Discriminant analysis
Published on 2019-01-03

Table of Contents

In this post I talk about the theory and implementation of linear and quadratic discriminant analysis, classical methods in statistical learning.

Acknowledgement. Various sources were of great help to my understanding of the subject, including Chapter 4 of The Elements of Statistical Learning, Stanford CS229 Lecture notes, and the scikit-learn code. Research was done while working at KTH mathematics department.

If you are reading on a mobile device, you may need to "request desktop site" for the equations to be properly displayed. This post is licensed under CC BY-SA and GNU FDL.

Theory

Quadratic discriminant analysis (QDA) is a classical classification algorithm. It assumes that the data is generated by Gaussian distributions, where each class has its own mean and covariance.

\[(x | y = i) \sim N(\mu_i, \Sigma_i).\]

It also assumes a categorical class prior:

\[\mathbb P(y = i) = \pi_i\]

The log-likelihood is thus

\[\begin{aligned} \log \mathbb P(y = i | x) &= \log \mathbb P(x | y = i) \log \mathbb P(y = i) + C\\ &= - {1 \over 2} \log \det \Sigma_i - {1 \over 2} (x - \mu_i)^T \Sigma_i^{-1} (x - \mu_i) + \log \pi_i + C', \qquad (0) \end{aligned}\]

where \(C\) and \(C'\) are constants.

Thus the prediction is done by taking argmax of the above formula.

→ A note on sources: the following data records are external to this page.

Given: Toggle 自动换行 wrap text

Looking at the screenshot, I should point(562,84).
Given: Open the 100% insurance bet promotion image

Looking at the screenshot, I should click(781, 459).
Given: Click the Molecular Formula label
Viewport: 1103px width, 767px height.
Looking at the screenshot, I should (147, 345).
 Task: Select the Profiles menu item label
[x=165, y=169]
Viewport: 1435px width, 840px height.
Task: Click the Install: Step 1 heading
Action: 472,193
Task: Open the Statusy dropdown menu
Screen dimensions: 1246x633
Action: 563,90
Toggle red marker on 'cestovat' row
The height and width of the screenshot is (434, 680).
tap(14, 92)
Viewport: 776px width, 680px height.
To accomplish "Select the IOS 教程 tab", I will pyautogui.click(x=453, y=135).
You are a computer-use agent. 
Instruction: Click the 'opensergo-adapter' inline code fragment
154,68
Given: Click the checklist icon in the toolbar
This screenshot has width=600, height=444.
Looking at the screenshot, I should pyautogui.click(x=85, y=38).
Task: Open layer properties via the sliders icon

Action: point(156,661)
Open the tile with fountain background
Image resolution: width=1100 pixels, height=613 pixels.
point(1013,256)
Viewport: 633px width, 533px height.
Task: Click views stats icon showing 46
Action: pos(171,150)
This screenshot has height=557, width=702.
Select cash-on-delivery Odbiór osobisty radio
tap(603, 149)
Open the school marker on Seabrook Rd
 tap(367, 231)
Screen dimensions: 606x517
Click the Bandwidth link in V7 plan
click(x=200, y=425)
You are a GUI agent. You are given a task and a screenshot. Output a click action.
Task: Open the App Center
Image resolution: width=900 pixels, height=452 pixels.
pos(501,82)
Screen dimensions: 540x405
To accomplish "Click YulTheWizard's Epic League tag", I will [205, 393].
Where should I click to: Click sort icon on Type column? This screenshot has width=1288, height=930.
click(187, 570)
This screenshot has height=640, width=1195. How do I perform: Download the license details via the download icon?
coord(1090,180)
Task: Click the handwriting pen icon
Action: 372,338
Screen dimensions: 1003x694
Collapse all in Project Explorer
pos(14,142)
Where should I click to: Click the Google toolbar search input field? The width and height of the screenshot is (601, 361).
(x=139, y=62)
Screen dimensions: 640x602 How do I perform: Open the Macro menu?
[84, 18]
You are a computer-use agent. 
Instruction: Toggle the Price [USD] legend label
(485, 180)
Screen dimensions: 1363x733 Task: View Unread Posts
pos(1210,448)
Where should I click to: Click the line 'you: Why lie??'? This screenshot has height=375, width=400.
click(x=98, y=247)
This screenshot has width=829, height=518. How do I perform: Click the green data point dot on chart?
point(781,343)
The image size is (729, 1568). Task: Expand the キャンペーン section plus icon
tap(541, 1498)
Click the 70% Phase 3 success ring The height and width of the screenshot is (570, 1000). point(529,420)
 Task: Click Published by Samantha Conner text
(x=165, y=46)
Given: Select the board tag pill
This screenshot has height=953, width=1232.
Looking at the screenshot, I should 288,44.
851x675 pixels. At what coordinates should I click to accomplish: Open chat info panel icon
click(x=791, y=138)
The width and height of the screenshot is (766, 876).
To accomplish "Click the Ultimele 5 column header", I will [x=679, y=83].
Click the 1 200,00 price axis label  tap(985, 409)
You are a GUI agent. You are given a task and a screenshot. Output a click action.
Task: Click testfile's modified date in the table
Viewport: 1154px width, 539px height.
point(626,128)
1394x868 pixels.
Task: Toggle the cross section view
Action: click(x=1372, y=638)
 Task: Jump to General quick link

In training, let \(X\), \(y\) be the input data, where \(X\) is of shape \(m \times n\), and \(y\) of shape \(m\). We adopt the convention that each row of \(X\) is a sample \(x^{(i)T}\). So there are \(m\) samples and \(n\) features. Denote by \(m_i = \#\{j: y_j = i\}\) be the number of samples in class \(i\). Let \(n_c\) be the number of classes.

We estimate \(\mu_i\) by the sample means, and \(\pi_i\) by the frequencies:

\[\begin{aligned} \mu_i &:= {1 \over m_i} \sum_{j: y_j = i} x^{(j)}, \\ \pi_i &:= \mathbb P(y = i) = {m_i \over m}. \end{aligned}\]

Linear discriminant analysis (LDA) is a specialisation of QDA: it assumes all classes share the same covariance, i.e. \(\Sigma_i = \Sigma\) for all \(i\).

Guassian Naive Bayes is a different specialisation of QDA: it assumes that all \(\Sigma_i\) are diagonal, since all the features are assumed to be independent.

QDA

We look at QDA.

We estimate \(\Sigma_i\) by the variance mean:

\[\begin{aligned} \Sigma_i &= {1 \over m_i - 1} \sum_{j: y_j = i} \hat x^{(j)} \hat x^{(j)T}. \end{aligned}\]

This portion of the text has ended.